ACTION ITEM:
Retype only what runs from the line that contains "Instruction: Open ghab-style-kajplatser" through the last line of the listing below, both lines included.

==== EXTRACTED RECORDS

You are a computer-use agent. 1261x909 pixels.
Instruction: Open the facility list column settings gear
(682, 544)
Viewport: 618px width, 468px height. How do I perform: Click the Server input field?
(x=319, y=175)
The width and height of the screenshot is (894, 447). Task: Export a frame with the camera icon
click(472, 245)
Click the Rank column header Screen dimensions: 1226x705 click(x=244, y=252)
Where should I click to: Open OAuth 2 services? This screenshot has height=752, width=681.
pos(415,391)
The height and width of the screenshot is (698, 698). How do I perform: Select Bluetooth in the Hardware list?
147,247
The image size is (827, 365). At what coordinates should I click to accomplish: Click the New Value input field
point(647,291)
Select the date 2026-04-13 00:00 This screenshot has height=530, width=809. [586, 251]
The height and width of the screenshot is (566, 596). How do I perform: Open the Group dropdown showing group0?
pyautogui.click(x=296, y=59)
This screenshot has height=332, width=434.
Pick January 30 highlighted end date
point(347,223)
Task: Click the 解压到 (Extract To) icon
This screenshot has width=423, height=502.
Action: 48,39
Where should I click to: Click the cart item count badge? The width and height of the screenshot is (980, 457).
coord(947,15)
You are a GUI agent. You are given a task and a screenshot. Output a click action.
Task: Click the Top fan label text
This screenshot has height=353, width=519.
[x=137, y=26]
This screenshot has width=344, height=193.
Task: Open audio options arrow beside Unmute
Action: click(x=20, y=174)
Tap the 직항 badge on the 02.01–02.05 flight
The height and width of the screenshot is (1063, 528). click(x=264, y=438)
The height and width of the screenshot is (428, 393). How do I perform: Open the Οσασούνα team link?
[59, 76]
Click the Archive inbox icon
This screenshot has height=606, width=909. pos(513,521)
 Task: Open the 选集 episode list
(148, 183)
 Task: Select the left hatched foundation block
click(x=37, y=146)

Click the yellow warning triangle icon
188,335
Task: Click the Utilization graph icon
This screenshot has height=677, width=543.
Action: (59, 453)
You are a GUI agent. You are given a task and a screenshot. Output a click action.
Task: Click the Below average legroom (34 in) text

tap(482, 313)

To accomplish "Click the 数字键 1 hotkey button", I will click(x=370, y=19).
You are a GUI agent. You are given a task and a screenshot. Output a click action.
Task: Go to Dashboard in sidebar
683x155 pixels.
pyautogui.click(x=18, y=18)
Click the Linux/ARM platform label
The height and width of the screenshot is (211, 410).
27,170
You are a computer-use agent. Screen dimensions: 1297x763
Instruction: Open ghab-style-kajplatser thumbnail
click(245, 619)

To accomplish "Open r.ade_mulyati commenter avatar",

========

REPLY TO THE TASK:
Instruction: Open ghab-style-kajplatser thumbnail
click(245, 619)

To accomplish "Open r.ade_mulyati commenter avatar",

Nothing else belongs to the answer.